But I will venture the observation that—with a sample size of one, and an optimization process very different from human thought—there was a cascade in the region of the transition from primate to human intelligence.
Cycles happen when you connect the output pipe to the input pipe in a repeatable transformation. You might think of them as a special case of cascades with very high regularity. (From which you’ll note that in the cases above, I talked about cascades through differing events: farming → writing.)

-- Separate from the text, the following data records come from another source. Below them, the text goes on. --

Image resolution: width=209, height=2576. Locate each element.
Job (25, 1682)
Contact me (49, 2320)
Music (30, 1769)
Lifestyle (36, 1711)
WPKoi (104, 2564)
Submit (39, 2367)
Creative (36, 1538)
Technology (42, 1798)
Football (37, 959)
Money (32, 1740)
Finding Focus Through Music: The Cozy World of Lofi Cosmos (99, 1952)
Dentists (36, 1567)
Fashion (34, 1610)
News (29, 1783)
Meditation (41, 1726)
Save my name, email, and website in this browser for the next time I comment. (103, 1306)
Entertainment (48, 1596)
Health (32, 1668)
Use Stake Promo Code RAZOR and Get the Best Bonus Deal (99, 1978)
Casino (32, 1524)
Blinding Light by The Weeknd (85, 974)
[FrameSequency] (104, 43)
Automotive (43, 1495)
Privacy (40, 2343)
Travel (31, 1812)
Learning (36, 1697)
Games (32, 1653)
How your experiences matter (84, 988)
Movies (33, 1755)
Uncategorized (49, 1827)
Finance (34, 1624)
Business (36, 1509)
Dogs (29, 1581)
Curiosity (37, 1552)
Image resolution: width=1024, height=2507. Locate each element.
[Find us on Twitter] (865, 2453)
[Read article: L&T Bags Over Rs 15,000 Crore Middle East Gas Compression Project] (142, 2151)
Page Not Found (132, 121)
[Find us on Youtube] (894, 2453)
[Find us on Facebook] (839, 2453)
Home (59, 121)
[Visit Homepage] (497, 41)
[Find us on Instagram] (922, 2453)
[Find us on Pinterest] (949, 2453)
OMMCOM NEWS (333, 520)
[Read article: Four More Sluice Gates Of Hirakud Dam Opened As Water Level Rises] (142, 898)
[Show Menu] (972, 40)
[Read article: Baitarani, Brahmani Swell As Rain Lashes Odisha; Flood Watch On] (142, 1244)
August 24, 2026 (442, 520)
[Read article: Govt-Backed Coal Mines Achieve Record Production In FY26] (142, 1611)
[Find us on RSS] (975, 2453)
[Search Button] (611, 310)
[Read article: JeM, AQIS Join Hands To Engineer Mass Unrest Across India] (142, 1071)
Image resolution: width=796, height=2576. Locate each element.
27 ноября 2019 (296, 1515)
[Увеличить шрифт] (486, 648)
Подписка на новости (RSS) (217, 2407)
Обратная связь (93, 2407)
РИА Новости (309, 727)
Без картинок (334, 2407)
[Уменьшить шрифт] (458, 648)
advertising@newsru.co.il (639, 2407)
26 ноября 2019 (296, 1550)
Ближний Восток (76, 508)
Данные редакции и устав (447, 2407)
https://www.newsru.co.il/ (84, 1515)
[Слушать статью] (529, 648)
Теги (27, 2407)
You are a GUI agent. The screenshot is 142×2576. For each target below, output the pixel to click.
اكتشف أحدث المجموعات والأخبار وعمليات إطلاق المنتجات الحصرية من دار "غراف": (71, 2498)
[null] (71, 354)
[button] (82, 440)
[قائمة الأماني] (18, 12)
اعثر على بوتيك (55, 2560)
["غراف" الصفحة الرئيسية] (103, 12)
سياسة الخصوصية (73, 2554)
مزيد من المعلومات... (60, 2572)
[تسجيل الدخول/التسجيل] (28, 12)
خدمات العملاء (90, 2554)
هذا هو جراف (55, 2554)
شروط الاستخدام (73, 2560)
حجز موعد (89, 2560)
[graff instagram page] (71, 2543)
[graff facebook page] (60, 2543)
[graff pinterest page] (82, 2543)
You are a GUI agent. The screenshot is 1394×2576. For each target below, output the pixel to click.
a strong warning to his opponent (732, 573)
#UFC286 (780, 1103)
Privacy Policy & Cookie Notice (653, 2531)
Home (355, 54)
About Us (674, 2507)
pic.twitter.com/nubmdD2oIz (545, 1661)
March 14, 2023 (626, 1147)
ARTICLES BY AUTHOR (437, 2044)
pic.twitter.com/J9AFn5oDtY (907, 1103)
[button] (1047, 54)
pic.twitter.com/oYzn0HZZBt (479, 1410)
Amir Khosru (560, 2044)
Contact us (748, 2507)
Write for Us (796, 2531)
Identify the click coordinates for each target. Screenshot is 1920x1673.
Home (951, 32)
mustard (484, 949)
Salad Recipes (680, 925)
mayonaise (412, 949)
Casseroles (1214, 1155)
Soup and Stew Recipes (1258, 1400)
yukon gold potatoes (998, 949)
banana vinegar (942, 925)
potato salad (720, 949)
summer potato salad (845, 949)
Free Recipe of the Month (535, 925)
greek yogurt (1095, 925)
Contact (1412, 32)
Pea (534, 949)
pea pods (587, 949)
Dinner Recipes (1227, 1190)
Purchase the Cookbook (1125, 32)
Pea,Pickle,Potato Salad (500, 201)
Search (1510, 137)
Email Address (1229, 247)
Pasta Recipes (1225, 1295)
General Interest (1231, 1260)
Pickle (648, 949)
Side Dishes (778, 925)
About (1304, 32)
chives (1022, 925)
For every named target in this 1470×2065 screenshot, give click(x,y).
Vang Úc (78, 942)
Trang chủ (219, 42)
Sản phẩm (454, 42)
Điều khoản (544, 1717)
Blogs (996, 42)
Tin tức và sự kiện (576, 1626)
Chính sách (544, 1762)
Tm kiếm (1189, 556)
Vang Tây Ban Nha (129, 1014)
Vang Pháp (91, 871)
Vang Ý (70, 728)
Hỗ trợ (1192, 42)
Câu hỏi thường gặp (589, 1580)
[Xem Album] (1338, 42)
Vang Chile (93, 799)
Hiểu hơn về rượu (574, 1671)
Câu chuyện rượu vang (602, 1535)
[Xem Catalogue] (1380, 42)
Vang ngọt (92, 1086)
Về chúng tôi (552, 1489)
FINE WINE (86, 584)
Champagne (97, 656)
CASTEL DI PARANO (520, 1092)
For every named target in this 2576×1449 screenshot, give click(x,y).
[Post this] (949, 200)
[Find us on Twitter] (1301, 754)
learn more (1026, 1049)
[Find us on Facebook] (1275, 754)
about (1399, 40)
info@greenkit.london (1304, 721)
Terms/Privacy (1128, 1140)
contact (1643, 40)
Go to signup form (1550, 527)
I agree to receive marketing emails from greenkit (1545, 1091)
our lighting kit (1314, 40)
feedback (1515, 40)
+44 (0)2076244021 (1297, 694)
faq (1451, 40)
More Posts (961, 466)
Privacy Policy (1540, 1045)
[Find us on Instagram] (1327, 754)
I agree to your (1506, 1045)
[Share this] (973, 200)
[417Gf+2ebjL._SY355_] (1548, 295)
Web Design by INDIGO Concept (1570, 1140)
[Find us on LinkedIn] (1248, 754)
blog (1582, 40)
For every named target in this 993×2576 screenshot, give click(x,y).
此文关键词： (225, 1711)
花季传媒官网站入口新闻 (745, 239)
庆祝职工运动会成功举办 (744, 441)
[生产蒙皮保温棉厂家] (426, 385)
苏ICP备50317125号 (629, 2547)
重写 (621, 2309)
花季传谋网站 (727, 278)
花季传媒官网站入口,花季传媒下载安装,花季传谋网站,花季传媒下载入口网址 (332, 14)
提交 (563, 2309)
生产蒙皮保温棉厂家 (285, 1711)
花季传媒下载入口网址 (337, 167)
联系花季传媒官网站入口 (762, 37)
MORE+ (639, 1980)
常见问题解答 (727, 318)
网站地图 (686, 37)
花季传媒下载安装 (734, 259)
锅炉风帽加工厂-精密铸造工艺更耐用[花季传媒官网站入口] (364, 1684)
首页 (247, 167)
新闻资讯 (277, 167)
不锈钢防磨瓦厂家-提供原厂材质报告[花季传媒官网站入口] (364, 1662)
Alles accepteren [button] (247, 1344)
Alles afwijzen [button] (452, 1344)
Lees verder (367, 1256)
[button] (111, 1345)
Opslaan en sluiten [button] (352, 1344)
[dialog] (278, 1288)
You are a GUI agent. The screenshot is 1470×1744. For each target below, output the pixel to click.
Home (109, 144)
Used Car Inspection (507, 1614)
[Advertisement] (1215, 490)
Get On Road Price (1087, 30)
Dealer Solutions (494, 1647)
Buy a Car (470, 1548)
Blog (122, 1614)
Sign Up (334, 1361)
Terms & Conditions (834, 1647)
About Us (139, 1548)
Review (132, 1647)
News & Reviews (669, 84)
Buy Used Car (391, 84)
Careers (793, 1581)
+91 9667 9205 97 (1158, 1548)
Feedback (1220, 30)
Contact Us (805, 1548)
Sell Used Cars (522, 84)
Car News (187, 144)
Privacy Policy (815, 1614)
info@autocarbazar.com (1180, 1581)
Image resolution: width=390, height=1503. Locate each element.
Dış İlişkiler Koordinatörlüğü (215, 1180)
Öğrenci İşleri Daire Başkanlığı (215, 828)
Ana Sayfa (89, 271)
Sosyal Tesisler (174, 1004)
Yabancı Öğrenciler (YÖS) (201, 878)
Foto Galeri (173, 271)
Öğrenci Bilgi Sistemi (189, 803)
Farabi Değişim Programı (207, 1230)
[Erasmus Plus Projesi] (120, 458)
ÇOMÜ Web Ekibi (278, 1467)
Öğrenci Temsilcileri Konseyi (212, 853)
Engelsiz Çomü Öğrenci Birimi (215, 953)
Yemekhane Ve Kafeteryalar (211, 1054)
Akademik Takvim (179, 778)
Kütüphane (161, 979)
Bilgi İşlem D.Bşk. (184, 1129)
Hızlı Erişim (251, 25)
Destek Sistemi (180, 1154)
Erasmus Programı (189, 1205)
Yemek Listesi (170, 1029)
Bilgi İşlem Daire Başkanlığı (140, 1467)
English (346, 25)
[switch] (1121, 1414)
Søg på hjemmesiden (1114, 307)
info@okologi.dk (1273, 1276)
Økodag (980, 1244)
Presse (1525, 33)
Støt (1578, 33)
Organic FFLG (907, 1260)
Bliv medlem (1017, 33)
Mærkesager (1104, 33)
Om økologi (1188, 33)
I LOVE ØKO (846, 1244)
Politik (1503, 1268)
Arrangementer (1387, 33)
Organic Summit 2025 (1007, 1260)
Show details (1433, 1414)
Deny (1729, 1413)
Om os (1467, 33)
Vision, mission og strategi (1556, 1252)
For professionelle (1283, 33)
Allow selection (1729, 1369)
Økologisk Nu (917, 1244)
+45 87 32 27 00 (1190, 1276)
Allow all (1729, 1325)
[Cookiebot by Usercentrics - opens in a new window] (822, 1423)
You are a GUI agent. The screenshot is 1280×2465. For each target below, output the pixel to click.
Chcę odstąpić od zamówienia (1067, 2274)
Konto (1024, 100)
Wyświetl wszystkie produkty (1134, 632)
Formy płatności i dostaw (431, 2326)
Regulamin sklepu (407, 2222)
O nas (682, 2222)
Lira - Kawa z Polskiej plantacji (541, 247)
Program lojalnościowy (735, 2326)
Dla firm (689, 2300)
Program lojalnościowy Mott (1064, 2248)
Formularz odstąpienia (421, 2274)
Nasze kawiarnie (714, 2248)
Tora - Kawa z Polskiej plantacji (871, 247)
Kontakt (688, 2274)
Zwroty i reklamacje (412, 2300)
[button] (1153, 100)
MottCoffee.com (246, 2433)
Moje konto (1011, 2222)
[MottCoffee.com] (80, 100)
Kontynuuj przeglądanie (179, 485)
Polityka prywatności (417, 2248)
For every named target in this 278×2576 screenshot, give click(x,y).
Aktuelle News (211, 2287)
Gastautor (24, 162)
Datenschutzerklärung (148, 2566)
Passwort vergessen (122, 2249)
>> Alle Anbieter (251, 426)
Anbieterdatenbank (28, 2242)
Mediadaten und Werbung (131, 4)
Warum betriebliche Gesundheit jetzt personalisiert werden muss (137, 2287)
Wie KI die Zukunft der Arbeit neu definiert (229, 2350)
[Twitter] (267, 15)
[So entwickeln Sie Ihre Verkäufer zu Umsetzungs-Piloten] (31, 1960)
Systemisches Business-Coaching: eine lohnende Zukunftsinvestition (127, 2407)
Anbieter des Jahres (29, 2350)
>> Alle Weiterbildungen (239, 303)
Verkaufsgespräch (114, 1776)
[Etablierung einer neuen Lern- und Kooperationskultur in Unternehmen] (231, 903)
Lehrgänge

The notion of cycles as a source of discontinuity might seem counterintuitive, since it’s so regular. But consider this important lesson of history:
Once upon a time, in a squash court beneath Stagg Field at the University of Chicago, physicists were building a shape like a giant doorknob out of alternate layers of graphite and uranium...
The key number for the “pile” is the effective neutron multiplication factor. When a uranium atom splits, it releases neutrons—some right away, some after delay while byproducts decay further. Some neutrons escape the pile, some neutrons strike another uranium atom and cause an additional fission. The effective neutron multiplication factor, denoted k, is the average number of neutrons from a single fissioning uranium atom that cause another fission. At k less than 1, the pile is “subcritical”. At k >= 1, the pile is “critical”. Fermi calculates that the pile will reach k=1 between layers 56 and 57.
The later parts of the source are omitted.